* [Selected text]:
"""

# 87 D21 Pickup Starts and Stalls Immediately



## pastorerik (Jul 15, 2008)

Had a problem with the fuel pump fuse blowing intermittently. Needed to move the truck so I put a bigger fuse in until one would hold. It normally takes a 10 amp and I was able to get a 20 amp to hold and not blow. Started right up and ran fine. A few days later I was warming it up and it ran for about 2 hours then it died. I started it and it started right up but stalls after about 5 seconds and will not rev over idle speed. Changed the fuel filter and it still does the same. Trying to sell the truck but hard to sell when it is not running! Z24 with 121K.
I had replaced the fuel pump last year trying to fix a drivabliltiy problem and all went well (though that was not the problem!) When doing that I found a corroded terminal on the fuel tank pump hanger which I resoldered. Drove for months after that with no problem until the fuse started to blow.

"""

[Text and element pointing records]
"""

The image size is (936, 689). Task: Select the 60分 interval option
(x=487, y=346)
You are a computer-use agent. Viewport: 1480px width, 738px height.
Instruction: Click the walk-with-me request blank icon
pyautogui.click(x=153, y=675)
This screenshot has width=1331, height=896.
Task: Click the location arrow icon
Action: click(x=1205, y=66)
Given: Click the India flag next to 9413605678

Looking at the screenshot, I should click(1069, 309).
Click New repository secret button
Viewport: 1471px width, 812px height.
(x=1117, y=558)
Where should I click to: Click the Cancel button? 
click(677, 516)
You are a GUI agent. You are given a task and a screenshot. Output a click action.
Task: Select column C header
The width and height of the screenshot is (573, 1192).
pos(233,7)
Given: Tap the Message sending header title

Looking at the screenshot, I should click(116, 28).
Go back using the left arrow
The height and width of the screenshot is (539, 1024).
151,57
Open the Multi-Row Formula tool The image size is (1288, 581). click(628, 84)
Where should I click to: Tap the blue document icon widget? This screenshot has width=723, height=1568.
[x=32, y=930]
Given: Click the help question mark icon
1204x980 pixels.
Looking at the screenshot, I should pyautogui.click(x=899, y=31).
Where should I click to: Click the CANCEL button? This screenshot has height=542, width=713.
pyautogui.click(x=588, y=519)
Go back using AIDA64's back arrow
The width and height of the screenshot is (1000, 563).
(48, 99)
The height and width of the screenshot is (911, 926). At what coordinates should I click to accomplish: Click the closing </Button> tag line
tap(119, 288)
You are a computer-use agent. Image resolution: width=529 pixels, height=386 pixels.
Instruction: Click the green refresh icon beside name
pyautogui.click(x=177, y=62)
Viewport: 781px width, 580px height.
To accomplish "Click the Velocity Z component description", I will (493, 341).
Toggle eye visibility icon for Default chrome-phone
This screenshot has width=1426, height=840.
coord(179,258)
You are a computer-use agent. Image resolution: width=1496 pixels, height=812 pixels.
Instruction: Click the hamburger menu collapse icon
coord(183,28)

"""

* [Tasks]:
1. Put this sentence from the forum thread on the stalling pickup into Spanish: "Changed the fuel filter and it still does the same."
2. Copy out the lines of the records from the line with "Given: Tap the Message sending header title" up to and including the line with "Open the Multi-Row".

* [List of solutions]:
1. Cambié el filtro de combustible y sigue haciendo lo mismo.

2.
Given: Tap the Message sending header title

Looking at the screenshot, I should click(116, 28).
Go back using the left arrow
The height and width of the screenshot is (539, 1024).
151,57
Open the Multi-Row Formula tool The image size is (1288, 581). click(628, 84)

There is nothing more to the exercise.